The COVID-19 social distancing advisories and directives are forcing organizations to put into effect complex leave policies. For organizations that are inherently face-to-face like store-front retail, restaurants, gyms, many home services, and manufacturers, teleworking isn’t an option. Even companies that can largely virtualize have some employees, like bank tellers, who won’t be able to work from home.
Employees who are bound to their place of work to perform their duties are increasingly facing lay-offs, furloughs, and other forms of “down-time.” They may be paid for a while at their standard rate, paid at a fractional rate, or required to take accumulated leave before receiving any COVID-19 paid benefits. Some companies are advancing their employees leave or letting them take LWOP (Leave Without Pay) if the employees elect to conserve their vacation time. There are many variations, most of which overwhelm the capabilities of widely used automated leave management solutions. These systems simply weren’t built for times like these. As a result, administrators are rigging spreadsheets and hoping for the best.

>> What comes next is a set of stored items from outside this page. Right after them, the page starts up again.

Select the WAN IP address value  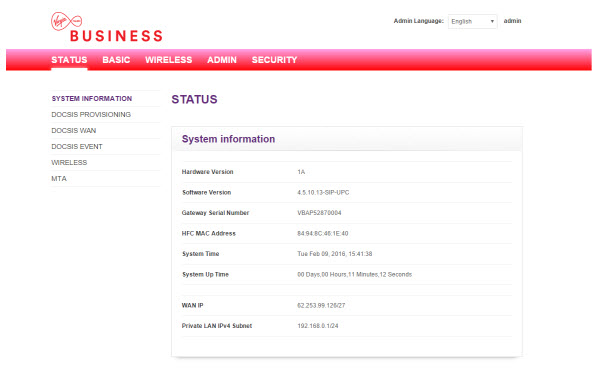click(321, 305)
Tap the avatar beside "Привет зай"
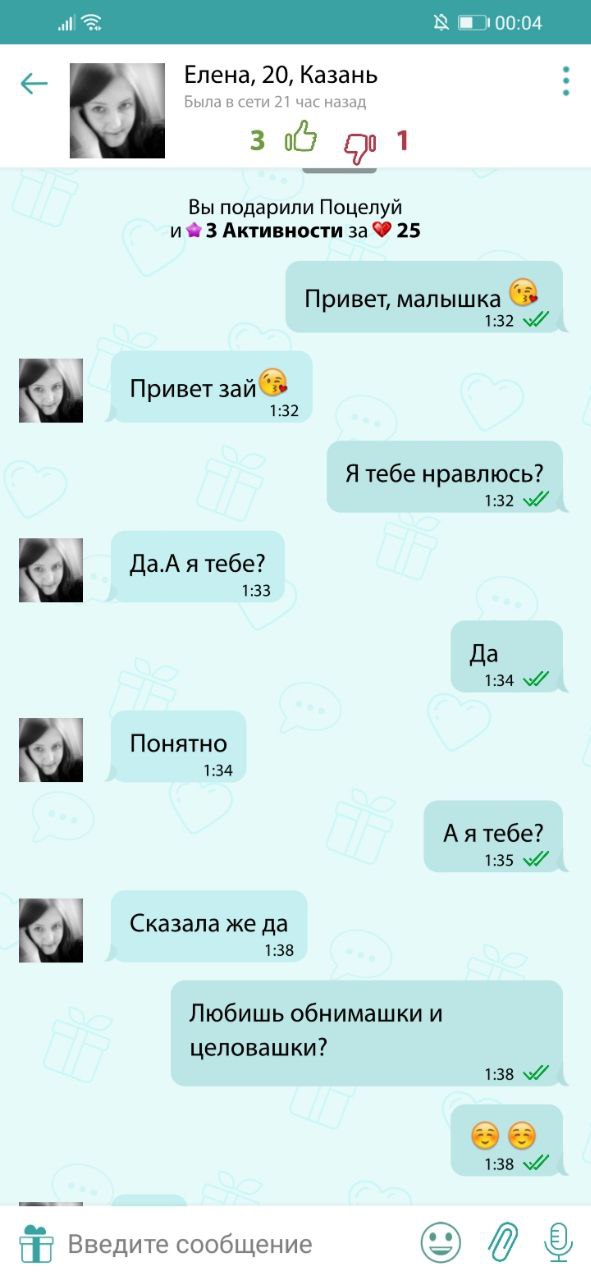Screen dimensions: 591x1280 tap(51, 390)
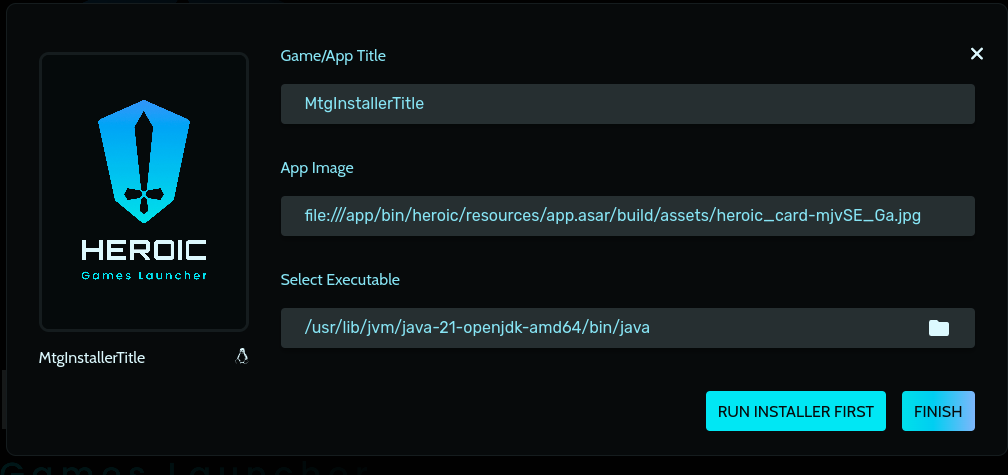
Task: Click the MtgInstallerTitle caption below the cover
Action: pyautogui.click(x=92, y=357)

With passage of The Families First Coronavirus Response Act (H.R. 6201), the federal government expanded FMLA (the Emergency Family and Medical Leave Expansion Act) and mandated emergency sick leave (the Emergency Paid Sick Leave Act). These mandates provide payroll tax relief and credits to qualifying employers so that they can better afford to stand by their workers. However, there no provisions for helping staff who must administer these complicated programs. Many companies have familiarity with FMLA, but its application is generally limited enough that the cases can be managed “by hand.” The new FMLA and sick leave act will see massive applicability.
All public employers and private organizations with under 500 employees are the focus of the legislation (private organizations with fewer than 50 employees are exempted from the FMLA expansion but not from emergency sick leave). The mandates will supersede the individual leave policies of employers wherever they overlap, so existing rules may have to be cancelled or modified. To comply, organizations will have to make sure that their record-keeping is sufficiently detailed to support accurate calculations and reporting. For example, the Emergency Paid Sick Leave Act distinguishes, for purpose of establishing daily pay limits, between caring for others and isolation, quarantine, or being symptomatic. As for the FMLA, you can only use the leave code you set up for it after the employee has taken 10 days of leave not provided for under the legislation.
Certainly the plight of HR and payroll pales in comparison to that of those who are now unemployed or whose jobs are in serious jeopardy. Still, management should be aware that their internal processes for tracking leave will be stretched to their limits (or beyond), and should look to provide either additional personnel or an automated system that is up to the task. Until regulations are issued by the Department of Labor, employers should be ready to comply with the law as written.